June 10, 2021
Northeastern University’s Alicia Sasser Modestino and MassINC’s Benjamin Forman authored the report, and shared key points from the research that addressed these questions:
They looked at outcomes for women, men, those who started right after high school, those who started one to five years later, different racial and ethnic groups, level of credential received, and areas of study. The nuances are presented in full in the report. To generalize, women with community college experience earn 15–20 percent more than their high-school-diploma-only peers, amounting to an additional $1,500–$8,000 per year. Men see a boost of $5,500–$9,000 per year, but only if they earn a credential—or if construction jobs are taken out of the equation. That remains a high-paying field for a terminal high school degree, and still predominantly male. Liberal arts concentrations have lower to no economic gains in immediate career/earnings outcomes but may be helpful for students transferring to four-year institutions—a rich field for future investigation but beyond the scope of the current study. Overall, there is a clear “dosage effect”: the greater the attendance, the greater the effects. The employment boost is higher for low-income, Black and Latinx students but their completion rates are lower than White students’.
That makes the pathway for policy advocacy clear: “We really have to get people across the finish line,” as Modestino put it. Forman outlined several approaches that have already been piloted, such as early college in high school, comprehensive coaching programs, funding for financial aid, and basic needs support. But more can be done or expanded to reform policy so that the current report’s findings can be a catalyst for change—even at the level of informing advisors’ career and academic advice to students.

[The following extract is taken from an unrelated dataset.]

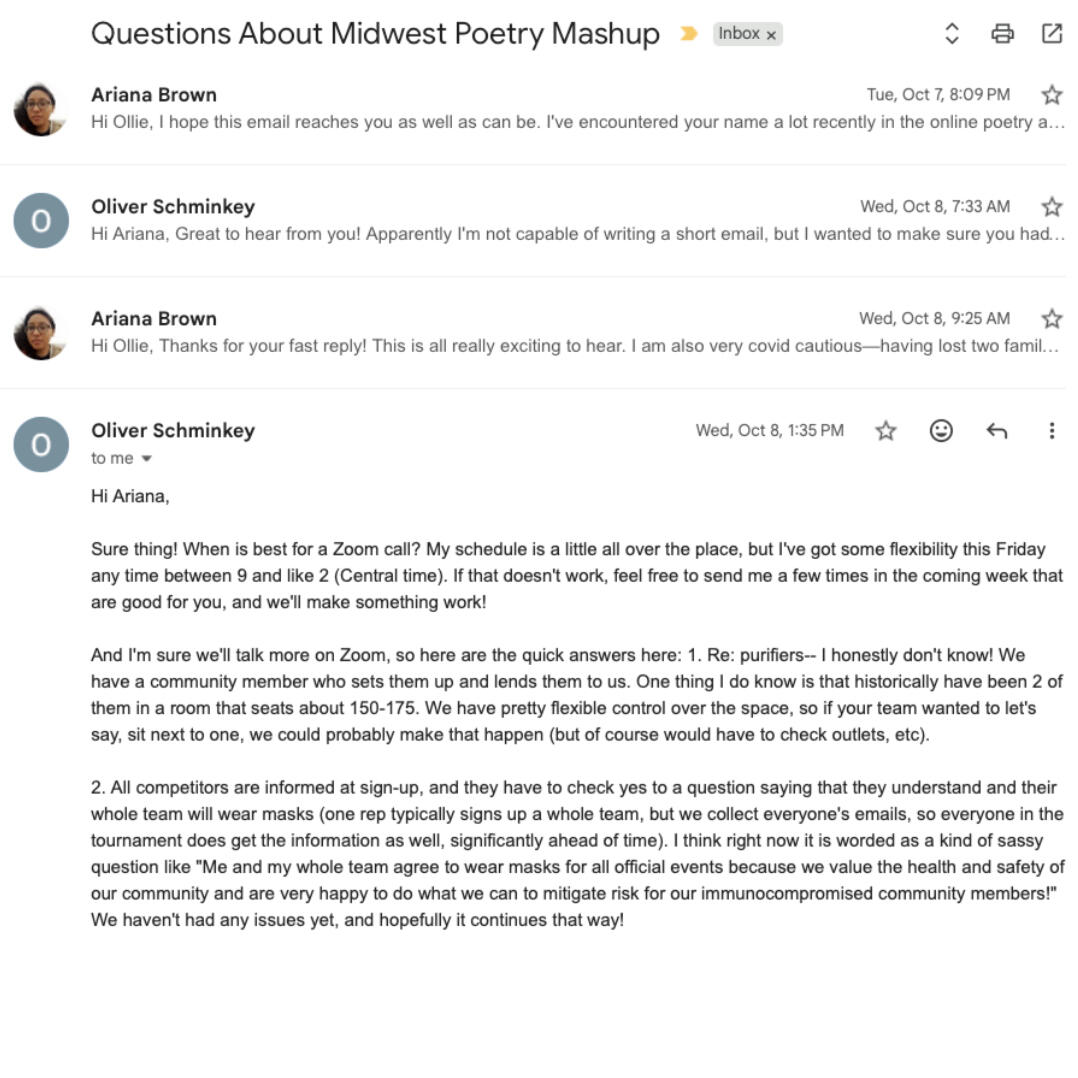Toggle the yellow importance marker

The report presentation was followed by a lively discussion moderated by the Boston Foundation’s Antoniya Marinova among stakeholders in the community college system—from a graduate to a president, policy makers to employers.
From all these different vantage points, the strong findings in favor of community colleges were no surprise. As Bunker Hill Community College President Pam Eddinger put it, “The community college world has known this for years. But now we have specific local and regional data that show it. That’s gratifying. And also timely, as we work on recovery and how to get 400,000 unemployed people back to work.” With federal recovery money coming to the state, this report may help advocate for spending on community colleges.
Employers, for their part, are finding it worth their while to invest time and effort in cultivating community college students as interns and future employees. Both Dell (with its Massachusetts-based subsidiary EMC) and Ultragenyx Pharmaceutical have made partnering with community colleges a bigger part of their recruitment portfolios, going well beyond merely posting jobs or attending career fairs. They have ongoing internship and mentoring programs, do guest teaching stints, and update faculty and advisors on knowledge and skills they are looking for in recruits.
“Internships were key to where I am now,” said Bunker Hill grad and now KPMG Audit Associate Jorge Coto. Two internships with KPMG toward the end of his college career led to his hiring. He credits his success in graduating from UMass Amherst with a bachelor’s and a master’s in accounting to his start at community college, which helped him transition to college level academic demands before launching into the large university setting. He worked with a coach through that high school to college transition via Success Boston—a program that inspired Bunker Hill to change its entire advising model to a wraparound support approach.